(CNN) -- Does a free case fix all the iPhone 4's problems?
Not really, says Consumer Reports, the influential product watchdog.
Apple CEO Steve Jobs on Friday announced that his company will give iPhone 4 owners free cases to address reception problems caused by the phone's external antenna, which is a metal band around the edge of the phone.
Mike Gikas, senior editor for electronics and technology at Consumer Reports, said in an interview that such a patch is a good "first step." But it's still not enough for his group to recommend the phone to consumers.
"What we were hoping for was a concrete, this-is-it fix for the phone," Gikas said.
Consumer Reports made headlines earlier this week for suggesting that iPhone 4 owners would get better phone reception if they put duct tape over the bottom left corner of the phone, where there was a "design flaw" in the antenna.
In an effort to address widespread complaints, Apple said it will give a variety of iPhone 4 cases to consumers through September 30.
Gikas said such a solution makes it difficult to review the phone, because everyone has a different case, and it's unclear if the solution is permanent; there's a chance the phone could still be recalled after September 30, or that a new version could be issued, he said.

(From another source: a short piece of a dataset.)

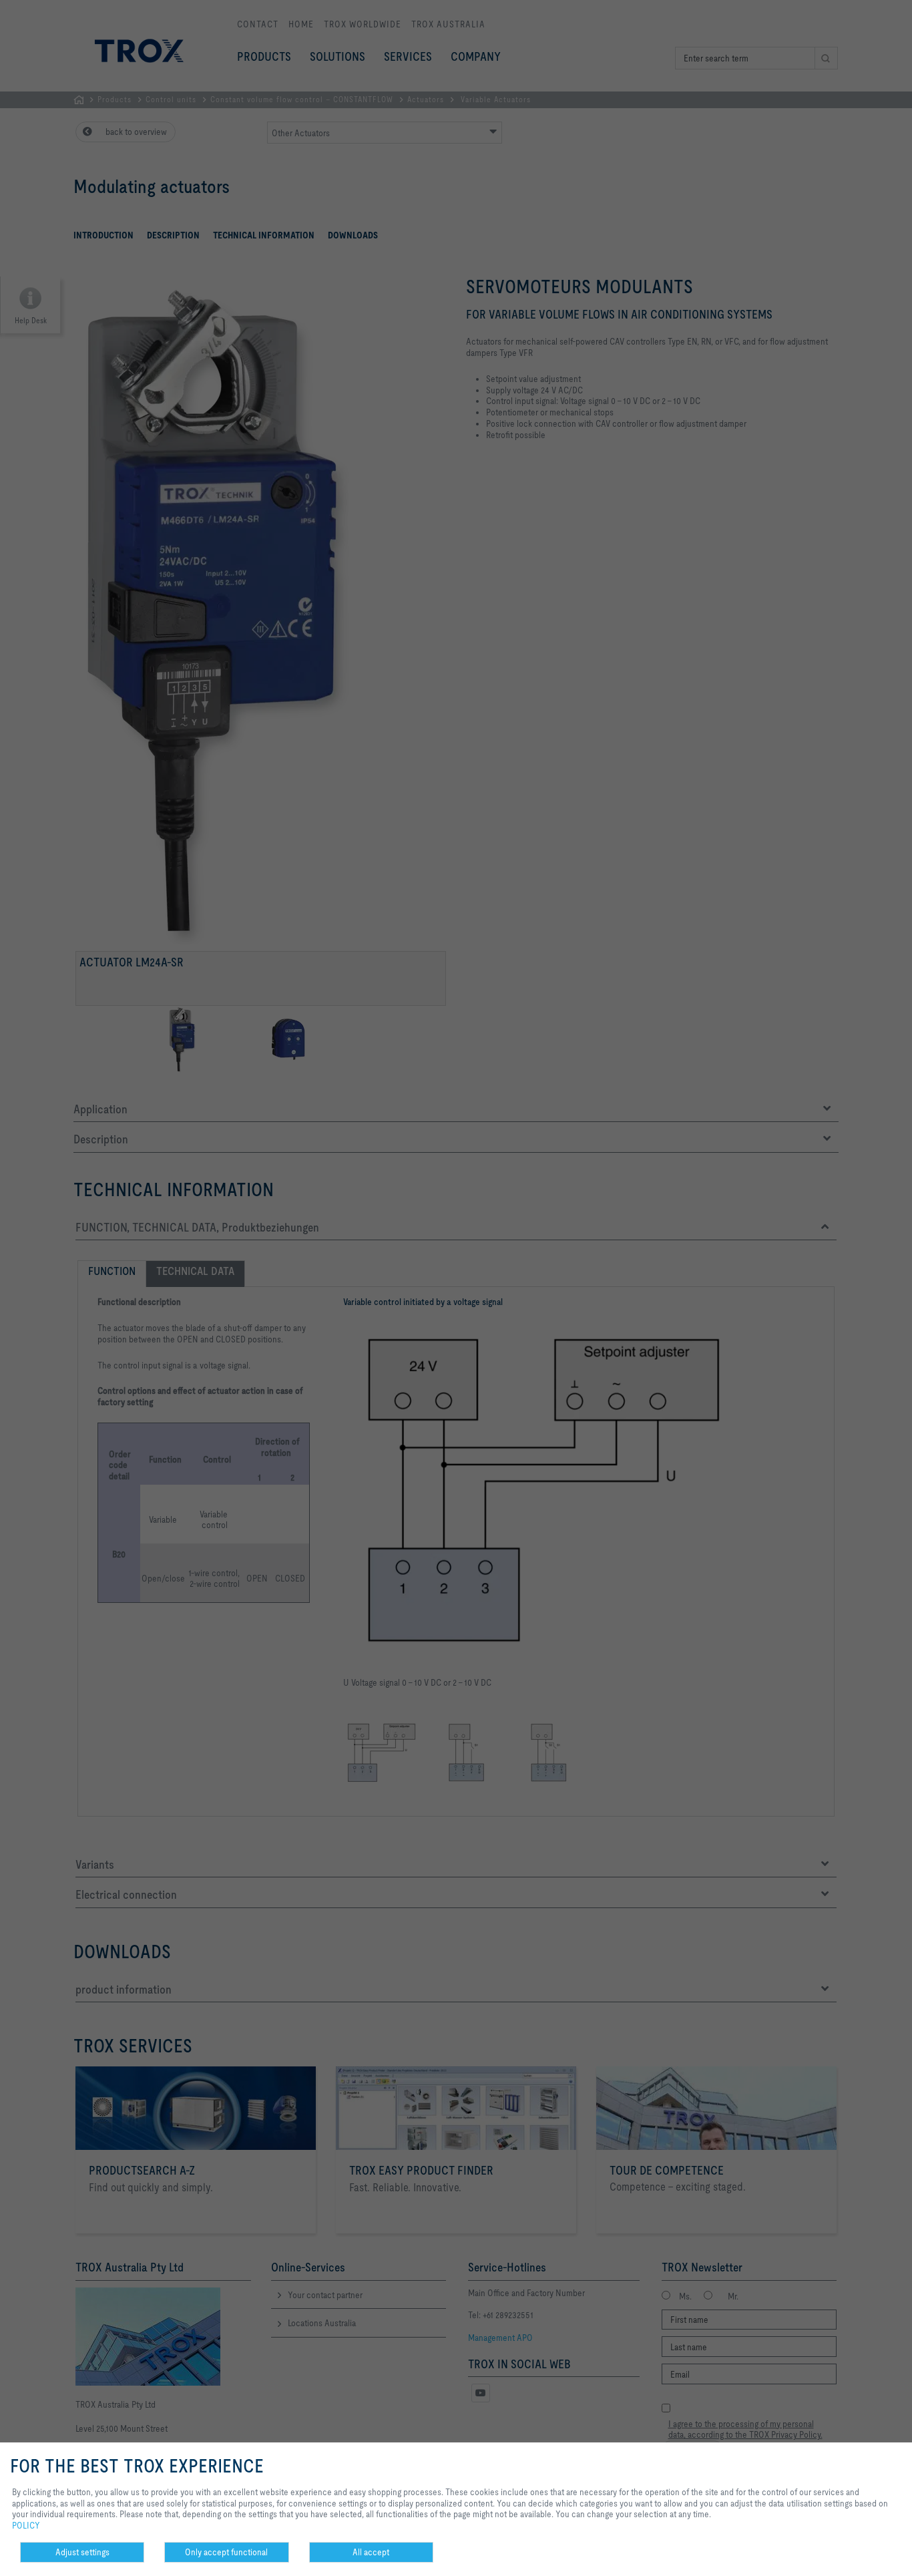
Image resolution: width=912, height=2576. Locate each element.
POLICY (26, 2525)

"When we test a product we try to assume this product is just like all the others that came in boxes just like it," he said, "and we can't do that anymore [with the iPhone 4] because, with the case, this phone is different."
During the press event in Cupertino, California, Jobs tried to spread the blame about reception issues across the smartphone industry as a whole.

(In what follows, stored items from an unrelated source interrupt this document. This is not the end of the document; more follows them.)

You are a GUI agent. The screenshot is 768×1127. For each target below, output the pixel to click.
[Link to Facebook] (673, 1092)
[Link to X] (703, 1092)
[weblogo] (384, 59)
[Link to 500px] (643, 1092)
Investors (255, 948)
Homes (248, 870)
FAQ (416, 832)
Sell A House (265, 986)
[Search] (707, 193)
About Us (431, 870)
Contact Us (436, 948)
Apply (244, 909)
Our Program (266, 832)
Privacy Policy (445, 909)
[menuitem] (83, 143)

Gikas said that was a bit unfair.
"The human hand -- the body -- attenuates signal on all phones," he said. "But we haven't seen it happen to the degree that it's happened with the iPhone 4."
Previously, Jobs had written an e-mail that said customers should hold the phone differently if they experienced poor reception.

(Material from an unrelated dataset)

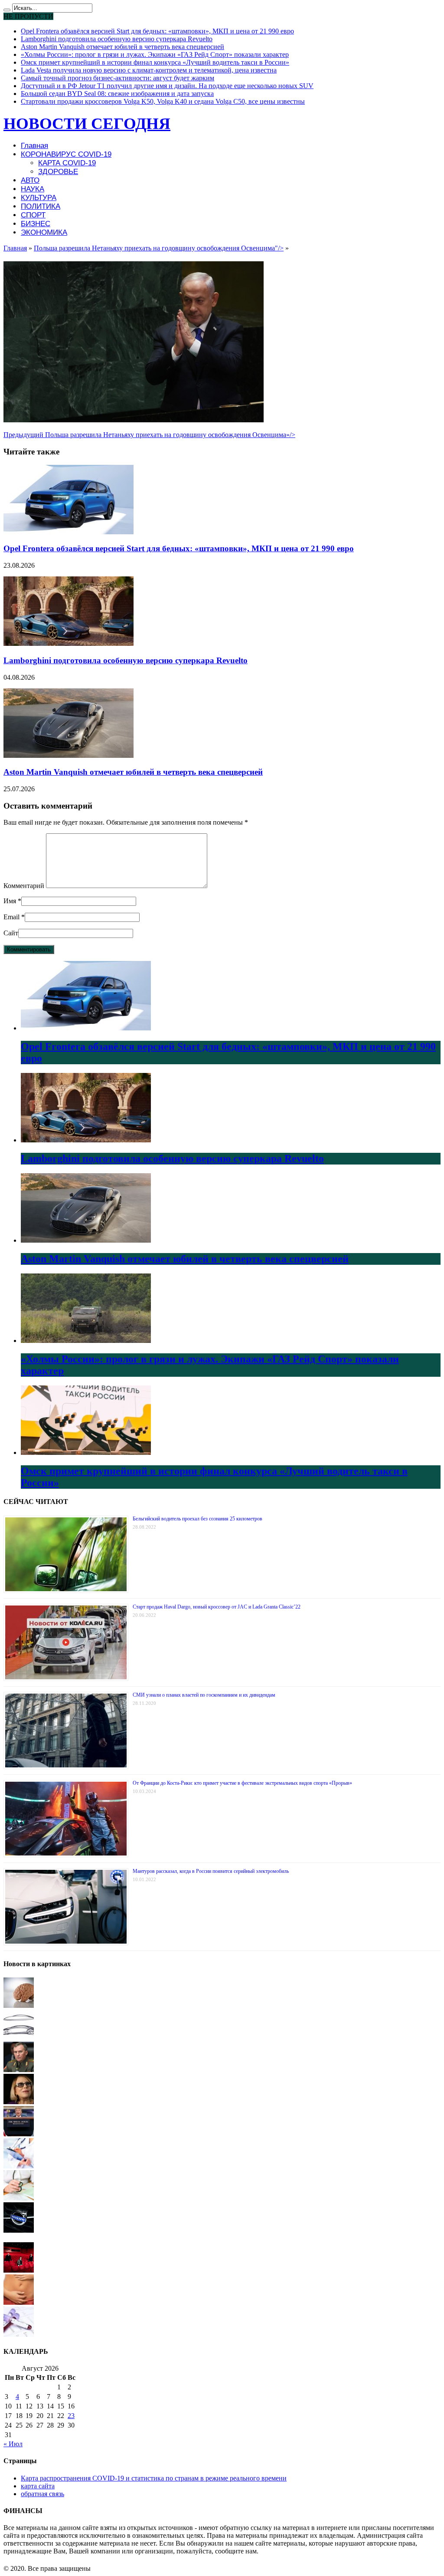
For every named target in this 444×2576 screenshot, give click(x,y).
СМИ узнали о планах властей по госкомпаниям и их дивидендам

On Friday, Jobs skirted around saying there's a problem with the phone's hardware, Gikas said.
"The most important thing to remember is a problem was discovered with the phone and we can confirm it in a lab, and it was a significant problem," he said.
"And I don't think Apple fully admitted to it. They acknowledged it and they threw an interim solution at it. But everything spells fogginess about this thing."